Sollen Rechenmodelle tatsächlich Persönlichkeiten einschätzen?

Computerprogramme, die jede Menge Daten in sich aufsaugen und dann Fähigkeiten und Chancen einschätzen - ist das nun Orientierung oder Ausforschung? Dies ist nur eine der Fragen, die sich mit Blick auf die schöne neue Bildungswelt stellen. Denn der Einzelne kann vom Erfahrungsschatz der vielen nur profitieren, wenn viele Schüler oder Studenten bereit sind, ihre Bildungsdaten zur Verfügung zu stellen. Ein gläserner Schüler und Student könnte die Folge sein, dessen Daten noch jahrzehntelang abrufbar und für Konzerne verwertbar sind. Auch die Hilfe durch den Computer an sich wird nicht überall auf Begeisterung stoßen, trotz manch guter Erfahrungen aus den USA. Will man seinen Bildungsweg tatsächlich von Algorithmen bestimmen lassen? Soll ein Rechner Persönlichkeiten einschätzen, aufgrund von Erfahrungswerten? Was ist mit Menschen, deren Stärken sich noch entwickeln?

Gerade ein Studium ist mehr als die reine Vermittlung von Wissen und Kompetenzen, es ist auch ein Ausprobieren, ein Suchen und Lernen. "Auch Algorithmen können in die Irre führen", räumt auch Dräger ein. Nicht jeder statistische Zusammenhang beschreibt Ursache und Wirkung - es kann auch Zufall am Werk sein. "Dadurch kann sich die Verantwortung verschieben, es ist nicht mehr der Lehrer, der entscheidet, sondern Rechenvorgänge", sagt Beat Döbeli Honegger, Professor an der Pädagogischen Hochschule Schwyz.

Dennoch, die Digitalisierung eröffnet enorme Möglichkeiten in der Bildung. Wenn Deutschland davon profitieren will, wird es seine strengen Vorstellungen vom Umgang mit Bildungsdaten überdenken müssen. Die Pisa-Studien zeigen, wie sich Meinungen ändern können.

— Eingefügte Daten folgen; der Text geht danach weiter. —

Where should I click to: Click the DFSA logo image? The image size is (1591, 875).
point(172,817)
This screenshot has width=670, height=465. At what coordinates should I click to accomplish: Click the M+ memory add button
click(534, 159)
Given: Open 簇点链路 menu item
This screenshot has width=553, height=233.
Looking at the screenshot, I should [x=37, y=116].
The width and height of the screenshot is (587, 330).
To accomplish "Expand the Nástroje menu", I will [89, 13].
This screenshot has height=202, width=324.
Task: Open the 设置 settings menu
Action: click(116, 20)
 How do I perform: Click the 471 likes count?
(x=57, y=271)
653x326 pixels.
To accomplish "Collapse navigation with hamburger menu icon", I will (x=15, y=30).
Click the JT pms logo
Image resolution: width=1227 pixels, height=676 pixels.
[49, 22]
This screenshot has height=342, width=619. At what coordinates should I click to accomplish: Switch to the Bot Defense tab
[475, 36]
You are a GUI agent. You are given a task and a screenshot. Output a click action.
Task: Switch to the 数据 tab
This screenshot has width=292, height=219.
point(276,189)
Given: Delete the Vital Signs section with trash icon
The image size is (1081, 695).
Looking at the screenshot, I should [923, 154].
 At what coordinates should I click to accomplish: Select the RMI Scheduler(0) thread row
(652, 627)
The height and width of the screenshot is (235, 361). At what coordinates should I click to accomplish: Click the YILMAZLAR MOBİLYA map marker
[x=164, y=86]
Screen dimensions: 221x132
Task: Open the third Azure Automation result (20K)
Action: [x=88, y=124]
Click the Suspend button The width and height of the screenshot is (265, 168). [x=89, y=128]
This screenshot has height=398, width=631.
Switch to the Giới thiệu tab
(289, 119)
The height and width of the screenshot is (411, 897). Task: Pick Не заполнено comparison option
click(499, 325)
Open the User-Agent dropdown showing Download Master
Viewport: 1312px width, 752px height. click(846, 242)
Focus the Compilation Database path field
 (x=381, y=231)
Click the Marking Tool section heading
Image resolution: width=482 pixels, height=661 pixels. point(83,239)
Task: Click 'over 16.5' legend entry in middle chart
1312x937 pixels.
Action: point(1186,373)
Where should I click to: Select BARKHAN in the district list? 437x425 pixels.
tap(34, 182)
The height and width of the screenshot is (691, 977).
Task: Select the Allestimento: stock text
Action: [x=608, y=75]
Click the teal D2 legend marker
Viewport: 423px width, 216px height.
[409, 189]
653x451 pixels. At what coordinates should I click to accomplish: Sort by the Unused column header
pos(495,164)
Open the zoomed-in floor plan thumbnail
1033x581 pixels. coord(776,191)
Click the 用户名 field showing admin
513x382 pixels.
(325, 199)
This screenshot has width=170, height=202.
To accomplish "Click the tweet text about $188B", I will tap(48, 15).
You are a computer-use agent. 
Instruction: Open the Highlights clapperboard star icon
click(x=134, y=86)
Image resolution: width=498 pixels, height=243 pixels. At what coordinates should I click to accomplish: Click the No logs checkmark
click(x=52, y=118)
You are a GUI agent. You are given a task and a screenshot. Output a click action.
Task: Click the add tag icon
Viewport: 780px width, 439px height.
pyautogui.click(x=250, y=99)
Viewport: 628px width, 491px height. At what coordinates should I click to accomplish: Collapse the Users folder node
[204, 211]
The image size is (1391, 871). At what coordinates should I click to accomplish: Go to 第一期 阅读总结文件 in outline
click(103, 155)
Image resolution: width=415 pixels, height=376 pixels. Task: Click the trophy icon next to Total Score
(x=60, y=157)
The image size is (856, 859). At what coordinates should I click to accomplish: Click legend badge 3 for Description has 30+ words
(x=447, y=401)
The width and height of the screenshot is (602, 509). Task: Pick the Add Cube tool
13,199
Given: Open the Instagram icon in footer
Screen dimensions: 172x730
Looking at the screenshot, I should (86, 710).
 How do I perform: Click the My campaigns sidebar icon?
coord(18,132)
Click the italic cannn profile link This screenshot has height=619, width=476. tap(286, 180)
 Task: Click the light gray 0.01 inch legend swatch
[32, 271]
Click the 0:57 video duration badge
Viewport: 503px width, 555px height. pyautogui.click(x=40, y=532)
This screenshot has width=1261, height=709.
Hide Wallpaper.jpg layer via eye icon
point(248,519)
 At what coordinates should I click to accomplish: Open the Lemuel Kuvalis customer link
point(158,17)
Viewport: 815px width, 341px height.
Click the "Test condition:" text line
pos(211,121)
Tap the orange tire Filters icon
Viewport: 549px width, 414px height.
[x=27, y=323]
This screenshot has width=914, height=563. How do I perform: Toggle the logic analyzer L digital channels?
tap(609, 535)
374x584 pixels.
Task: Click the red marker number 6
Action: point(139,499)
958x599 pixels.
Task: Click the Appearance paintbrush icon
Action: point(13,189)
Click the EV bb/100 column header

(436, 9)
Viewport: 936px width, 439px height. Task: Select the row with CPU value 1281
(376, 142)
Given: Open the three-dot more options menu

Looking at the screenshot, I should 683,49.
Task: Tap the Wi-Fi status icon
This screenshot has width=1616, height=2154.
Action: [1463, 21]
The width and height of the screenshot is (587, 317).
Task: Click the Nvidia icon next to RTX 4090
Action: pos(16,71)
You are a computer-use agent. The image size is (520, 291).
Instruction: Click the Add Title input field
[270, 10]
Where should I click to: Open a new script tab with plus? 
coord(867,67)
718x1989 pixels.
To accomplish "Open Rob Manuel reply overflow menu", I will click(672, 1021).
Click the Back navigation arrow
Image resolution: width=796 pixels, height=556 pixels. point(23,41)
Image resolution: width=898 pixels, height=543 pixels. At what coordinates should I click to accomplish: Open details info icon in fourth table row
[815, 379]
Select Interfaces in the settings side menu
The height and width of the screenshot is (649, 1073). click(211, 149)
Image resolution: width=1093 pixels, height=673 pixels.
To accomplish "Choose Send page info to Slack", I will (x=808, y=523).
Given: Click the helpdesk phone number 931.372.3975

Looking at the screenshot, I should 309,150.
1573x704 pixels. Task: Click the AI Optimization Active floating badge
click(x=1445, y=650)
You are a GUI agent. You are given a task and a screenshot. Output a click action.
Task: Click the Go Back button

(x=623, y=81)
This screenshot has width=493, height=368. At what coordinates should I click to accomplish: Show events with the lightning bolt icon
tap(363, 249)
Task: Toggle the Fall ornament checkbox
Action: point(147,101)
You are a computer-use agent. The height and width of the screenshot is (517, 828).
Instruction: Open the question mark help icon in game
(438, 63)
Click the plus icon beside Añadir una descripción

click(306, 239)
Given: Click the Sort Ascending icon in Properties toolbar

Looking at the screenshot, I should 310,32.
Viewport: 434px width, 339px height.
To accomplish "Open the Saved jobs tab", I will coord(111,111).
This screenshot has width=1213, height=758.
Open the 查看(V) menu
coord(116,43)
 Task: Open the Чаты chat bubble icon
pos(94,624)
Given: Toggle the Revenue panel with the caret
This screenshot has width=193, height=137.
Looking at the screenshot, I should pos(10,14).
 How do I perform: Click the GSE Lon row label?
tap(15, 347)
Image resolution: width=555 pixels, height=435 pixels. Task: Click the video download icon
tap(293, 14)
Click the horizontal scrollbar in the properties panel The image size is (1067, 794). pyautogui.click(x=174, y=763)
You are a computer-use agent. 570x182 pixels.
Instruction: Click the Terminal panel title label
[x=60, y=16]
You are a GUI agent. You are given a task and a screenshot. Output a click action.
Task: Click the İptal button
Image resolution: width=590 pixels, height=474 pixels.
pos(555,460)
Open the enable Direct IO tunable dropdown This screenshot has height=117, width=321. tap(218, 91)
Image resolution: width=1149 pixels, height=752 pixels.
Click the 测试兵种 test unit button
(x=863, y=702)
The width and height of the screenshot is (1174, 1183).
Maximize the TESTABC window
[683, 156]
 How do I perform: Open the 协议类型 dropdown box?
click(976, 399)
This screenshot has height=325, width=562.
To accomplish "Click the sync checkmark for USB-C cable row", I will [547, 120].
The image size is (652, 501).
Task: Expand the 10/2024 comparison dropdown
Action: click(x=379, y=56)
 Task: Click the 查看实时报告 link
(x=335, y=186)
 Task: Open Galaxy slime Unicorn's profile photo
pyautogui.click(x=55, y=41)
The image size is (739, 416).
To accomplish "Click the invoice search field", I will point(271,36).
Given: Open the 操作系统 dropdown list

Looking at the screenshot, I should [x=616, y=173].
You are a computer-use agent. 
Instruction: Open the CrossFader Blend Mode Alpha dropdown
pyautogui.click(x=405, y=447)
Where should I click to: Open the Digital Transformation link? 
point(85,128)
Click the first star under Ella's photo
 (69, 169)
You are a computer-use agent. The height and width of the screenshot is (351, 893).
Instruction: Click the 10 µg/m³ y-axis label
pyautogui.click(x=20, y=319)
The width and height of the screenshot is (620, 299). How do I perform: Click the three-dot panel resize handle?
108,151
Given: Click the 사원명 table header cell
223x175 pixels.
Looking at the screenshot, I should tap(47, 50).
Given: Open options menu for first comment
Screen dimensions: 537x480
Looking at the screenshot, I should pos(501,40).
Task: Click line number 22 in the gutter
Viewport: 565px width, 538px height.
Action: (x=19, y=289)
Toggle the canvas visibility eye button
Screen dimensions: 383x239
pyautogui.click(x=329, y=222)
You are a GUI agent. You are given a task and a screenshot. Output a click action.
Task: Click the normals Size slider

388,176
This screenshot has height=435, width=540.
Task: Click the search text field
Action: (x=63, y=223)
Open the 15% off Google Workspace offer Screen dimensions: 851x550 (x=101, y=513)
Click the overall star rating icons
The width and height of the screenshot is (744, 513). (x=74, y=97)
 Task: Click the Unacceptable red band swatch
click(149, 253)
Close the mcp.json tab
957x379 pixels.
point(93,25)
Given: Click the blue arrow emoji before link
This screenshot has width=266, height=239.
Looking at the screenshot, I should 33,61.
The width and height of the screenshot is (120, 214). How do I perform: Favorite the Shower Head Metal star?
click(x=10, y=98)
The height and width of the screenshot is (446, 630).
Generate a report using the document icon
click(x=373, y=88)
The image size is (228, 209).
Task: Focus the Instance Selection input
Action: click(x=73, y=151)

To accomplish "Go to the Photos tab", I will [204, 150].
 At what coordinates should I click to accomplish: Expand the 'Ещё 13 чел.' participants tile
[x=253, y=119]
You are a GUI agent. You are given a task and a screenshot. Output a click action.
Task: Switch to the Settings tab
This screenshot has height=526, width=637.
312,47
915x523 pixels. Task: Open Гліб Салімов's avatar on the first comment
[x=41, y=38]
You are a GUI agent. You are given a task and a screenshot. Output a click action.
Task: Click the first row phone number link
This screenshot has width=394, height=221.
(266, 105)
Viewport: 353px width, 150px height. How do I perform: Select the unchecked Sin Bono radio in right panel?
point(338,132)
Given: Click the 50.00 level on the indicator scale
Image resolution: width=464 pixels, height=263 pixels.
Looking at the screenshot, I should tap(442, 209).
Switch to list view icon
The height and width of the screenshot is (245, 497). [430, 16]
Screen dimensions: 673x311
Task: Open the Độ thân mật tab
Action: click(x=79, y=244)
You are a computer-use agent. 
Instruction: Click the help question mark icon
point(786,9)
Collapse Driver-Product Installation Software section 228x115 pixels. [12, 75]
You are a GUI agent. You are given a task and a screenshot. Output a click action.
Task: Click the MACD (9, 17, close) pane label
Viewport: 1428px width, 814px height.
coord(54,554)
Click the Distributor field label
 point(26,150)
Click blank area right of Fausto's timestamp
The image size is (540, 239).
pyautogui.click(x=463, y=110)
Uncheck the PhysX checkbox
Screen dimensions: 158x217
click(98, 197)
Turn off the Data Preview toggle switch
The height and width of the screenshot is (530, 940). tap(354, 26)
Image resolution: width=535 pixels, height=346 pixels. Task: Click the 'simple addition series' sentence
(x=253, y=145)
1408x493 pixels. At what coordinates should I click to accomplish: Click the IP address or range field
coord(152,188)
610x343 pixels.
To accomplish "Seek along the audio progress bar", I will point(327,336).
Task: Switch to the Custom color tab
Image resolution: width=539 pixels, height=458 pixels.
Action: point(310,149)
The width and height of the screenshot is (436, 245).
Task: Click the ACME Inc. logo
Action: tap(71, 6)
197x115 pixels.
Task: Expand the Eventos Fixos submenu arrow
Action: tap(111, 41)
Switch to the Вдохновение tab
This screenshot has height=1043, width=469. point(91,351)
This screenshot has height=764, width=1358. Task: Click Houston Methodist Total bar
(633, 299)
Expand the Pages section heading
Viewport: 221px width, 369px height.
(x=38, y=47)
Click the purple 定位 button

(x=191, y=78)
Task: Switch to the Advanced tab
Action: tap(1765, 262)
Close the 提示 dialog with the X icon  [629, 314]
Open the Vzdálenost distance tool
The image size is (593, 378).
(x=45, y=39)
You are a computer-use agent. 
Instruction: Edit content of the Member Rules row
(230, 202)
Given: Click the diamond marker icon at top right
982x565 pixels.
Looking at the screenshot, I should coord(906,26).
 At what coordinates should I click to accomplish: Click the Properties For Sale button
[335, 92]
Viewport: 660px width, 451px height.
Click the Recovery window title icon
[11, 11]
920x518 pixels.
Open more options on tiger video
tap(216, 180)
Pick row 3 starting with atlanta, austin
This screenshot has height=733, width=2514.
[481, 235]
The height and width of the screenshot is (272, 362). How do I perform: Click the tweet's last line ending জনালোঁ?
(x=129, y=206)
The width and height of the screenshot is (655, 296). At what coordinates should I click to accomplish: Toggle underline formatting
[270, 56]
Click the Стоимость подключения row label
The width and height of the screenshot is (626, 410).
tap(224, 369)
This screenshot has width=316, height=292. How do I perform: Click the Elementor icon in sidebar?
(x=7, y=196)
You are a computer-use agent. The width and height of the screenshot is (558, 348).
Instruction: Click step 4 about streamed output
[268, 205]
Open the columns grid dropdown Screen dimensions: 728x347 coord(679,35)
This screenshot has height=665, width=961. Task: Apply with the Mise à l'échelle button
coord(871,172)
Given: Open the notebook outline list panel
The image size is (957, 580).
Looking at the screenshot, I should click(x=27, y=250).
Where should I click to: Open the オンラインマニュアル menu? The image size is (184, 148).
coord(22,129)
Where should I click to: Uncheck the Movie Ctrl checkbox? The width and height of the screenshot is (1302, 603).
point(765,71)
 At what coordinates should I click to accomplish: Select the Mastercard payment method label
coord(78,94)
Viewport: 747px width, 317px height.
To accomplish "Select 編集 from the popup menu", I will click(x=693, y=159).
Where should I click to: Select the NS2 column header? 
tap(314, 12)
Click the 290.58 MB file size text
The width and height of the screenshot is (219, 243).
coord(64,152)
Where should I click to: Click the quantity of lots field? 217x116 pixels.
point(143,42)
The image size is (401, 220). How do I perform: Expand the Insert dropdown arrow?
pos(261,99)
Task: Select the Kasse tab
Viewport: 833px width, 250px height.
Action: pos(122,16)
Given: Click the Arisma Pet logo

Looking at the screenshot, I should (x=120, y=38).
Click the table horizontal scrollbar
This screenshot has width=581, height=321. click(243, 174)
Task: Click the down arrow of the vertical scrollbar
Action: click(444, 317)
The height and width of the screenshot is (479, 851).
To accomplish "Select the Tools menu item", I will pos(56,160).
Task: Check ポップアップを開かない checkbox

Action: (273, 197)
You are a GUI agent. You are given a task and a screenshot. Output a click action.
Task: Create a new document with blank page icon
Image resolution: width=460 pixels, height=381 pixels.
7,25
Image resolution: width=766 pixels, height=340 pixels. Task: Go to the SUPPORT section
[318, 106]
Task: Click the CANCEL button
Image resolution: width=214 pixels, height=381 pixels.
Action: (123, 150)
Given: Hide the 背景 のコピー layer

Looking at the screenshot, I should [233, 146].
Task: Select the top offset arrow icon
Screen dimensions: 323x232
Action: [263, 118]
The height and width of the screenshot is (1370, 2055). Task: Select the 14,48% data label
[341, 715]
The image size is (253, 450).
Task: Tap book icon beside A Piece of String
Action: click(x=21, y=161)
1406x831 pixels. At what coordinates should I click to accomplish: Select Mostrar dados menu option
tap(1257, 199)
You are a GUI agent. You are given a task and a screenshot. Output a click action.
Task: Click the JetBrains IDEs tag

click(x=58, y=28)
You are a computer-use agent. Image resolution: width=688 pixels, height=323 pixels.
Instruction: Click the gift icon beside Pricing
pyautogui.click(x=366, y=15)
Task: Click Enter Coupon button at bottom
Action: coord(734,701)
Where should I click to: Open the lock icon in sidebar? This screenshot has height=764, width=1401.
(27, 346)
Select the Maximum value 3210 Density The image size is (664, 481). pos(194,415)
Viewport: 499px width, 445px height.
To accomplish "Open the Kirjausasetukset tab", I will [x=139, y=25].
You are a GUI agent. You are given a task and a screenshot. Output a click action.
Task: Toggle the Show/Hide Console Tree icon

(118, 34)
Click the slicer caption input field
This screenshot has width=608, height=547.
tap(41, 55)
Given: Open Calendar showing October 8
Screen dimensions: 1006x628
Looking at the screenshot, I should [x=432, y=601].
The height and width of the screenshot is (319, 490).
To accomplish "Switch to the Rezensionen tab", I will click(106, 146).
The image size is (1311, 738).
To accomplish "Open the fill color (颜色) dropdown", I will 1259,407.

Schule sei "keine Generalagentur für Menschwerdung, die jetzt auch noch die Aufgabe eines Wissens-TÜV übernimmt" - unter der Devise stand der Deutsche Lehrertag 1999. Damals fing man an, die Bildung zu vermessen. Heute werden Forderungen auf dem Lehrertag gerne mit Daten unterlegt - aus den Pisa-Studien.